RUMUSAN SOAL 1
Dalam artikel tentang penundaan RUU KUHP, siapa yang diminta Presiden untuk menjaring masukan masyarakat?
RUMUSAN SOAL 2
Tuliskan ulang tanpa perubahan bagian artikel tentang penundaan RUU KUHP mulai dari "RUU KUHP Ditunda, Pengamat: Pemerintah-DPR" hingga dan termasuk "akan semakin menjadi-jadi.".

**** CUPLIKAN HALAMAN ****

RUU KUHP Ditunda, Pengamat: Pemerintah-DPR Jangan Sembarangan Buat UU
A
A
A
JAKARTA - Presiden Joko Widodo (Jokowi) akhirnya memutuskan untuk meminta DPR menunda pengesahan RUU KUHP menyusul tingginya penolakan dari masyarakat. Presiden meminta agar pengesahan RUU KUHP tidak dilakukan DPR periode sekarang dan meminta Menkumham Yasonna Laoly untuk menjaring masukan masyarakat dalam rangka menyempurnakan RKUHP.
Pengamat Politik Universitas Al Azhar Indonesia, Ujang Komaruddin mengatakan protes yang terus bermunculan di tengah masyarakat dalam beberapa waktu belakangan ini merupakan akumulasi dari kemarahan masyarakat atas kesewenang-wenangan pemerintah dan DPR dalam membuat undang-undang (UU). Jika protes yang muncul tidak direspons dengan baik oleh pemerintah maka tidak menuntut kemungkinan akan semakin menjadi-jadi.
"Pertama masyarakat sudah kecewa dengan RUU KPK menjadi undang-undang. Sebeumnya juga kecewa atas pengesahan RUU MD3 yang hanya menguntungkan DPR. Akumulasi itu jangan sampai ditambah lagi dengan pengesahan UU KUHP itu," ujar Ujang kepada SINDOnews, Jumat (20/9/2019).
Karena itu, sikap Jokowi yang akhirnya meminta DPR menunda pengesahan RUU KUHP sebagai sikap yang tepat karena jika tidak dihentikan maka rakyat akan semakin marah. "Tentu masyarakat akan mendelegitimasi terkait kepercayaan terhadap pemerintah. Ini yang tidak kita inginkan. Kemarin kita jelas melihat kasat mata masyarakat atau publik menolak revisi UU KPK, tapi pemerintah dan DPR memaksakan disahkan," ujar Ujang yang juga Direktur Eksekutif Indonesia Political Review (IPR) ini.

**** CUPLIKAN DATA ****

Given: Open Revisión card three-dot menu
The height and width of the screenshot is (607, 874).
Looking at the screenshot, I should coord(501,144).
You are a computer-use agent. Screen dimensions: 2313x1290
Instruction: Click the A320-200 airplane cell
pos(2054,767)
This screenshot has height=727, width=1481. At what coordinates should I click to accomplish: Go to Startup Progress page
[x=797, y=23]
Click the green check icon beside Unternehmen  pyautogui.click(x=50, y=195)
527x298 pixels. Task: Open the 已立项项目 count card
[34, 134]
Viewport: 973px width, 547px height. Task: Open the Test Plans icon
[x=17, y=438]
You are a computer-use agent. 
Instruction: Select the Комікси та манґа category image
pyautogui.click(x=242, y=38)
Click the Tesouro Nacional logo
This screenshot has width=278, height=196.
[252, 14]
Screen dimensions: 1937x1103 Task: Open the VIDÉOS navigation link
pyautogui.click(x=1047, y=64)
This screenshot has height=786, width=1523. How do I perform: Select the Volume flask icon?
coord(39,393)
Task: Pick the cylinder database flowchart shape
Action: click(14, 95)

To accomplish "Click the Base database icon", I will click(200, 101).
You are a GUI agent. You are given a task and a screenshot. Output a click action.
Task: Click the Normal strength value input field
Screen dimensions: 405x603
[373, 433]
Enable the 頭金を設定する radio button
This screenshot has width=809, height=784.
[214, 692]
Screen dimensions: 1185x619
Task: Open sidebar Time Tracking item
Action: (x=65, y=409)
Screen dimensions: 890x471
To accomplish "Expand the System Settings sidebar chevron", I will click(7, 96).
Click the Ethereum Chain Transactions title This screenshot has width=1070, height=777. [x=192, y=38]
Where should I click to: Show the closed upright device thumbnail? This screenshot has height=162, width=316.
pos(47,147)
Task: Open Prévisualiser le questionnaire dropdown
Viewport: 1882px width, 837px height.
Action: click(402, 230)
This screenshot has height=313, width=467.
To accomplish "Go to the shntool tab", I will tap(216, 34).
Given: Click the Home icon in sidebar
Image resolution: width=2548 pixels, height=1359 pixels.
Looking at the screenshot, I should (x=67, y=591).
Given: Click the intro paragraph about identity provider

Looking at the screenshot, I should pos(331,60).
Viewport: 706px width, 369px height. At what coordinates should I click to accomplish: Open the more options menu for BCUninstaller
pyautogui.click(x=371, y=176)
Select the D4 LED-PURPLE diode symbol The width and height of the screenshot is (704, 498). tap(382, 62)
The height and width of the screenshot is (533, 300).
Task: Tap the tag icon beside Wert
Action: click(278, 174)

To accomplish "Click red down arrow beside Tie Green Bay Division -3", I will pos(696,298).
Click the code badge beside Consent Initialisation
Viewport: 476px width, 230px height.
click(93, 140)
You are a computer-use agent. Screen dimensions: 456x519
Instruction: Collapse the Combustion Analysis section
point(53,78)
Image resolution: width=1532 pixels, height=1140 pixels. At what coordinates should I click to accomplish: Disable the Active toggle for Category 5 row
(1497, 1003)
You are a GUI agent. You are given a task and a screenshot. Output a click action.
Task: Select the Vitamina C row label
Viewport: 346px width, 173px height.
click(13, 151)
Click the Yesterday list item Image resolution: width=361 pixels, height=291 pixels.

****

KELUARAN YANG DIHARAPKAN 1
Menkumham Yasonna Laoly.

KELUARAN YANG DIHARAPKAN 2
RUU KUHP Ditunda, Pengamat: Pemerintah-DPR Jangan Sembarangan Buat UU
A
A
A
JAKARTA - Presiden Joko Widodo (Jokowi) akhirnya memutuskan untuk meminta DPR menunda pengesahan RUU KUHP menyusul tingginya penolakan dari masyarakat. Presiden meminta agar pengesahan RUU KUHP tidak dilakukan DPR periode sekarang dan meminta Menkumham Yasonna Laoly untuk menjaring masukan masyarakat dalam rangka menyempurnakan RKUHP.
Pengamat Politik Universitas Al Azhar Indonesia, Ujang Komaruddin mengatakan protes yang terus bermunculan di tengah masyarakat dalam beberapa waktu belakangan ini merupakan akumulasi dari kemarahan masyarakat atas kesewenang-wenangan pemerintah dan DPR dalam membuat undang-undang (UU). Jika protes yang muncul tidak direspons dengan baik oleh pemerintah maka tidak menuntut kemungkinan akan semakin menjadi-jadi.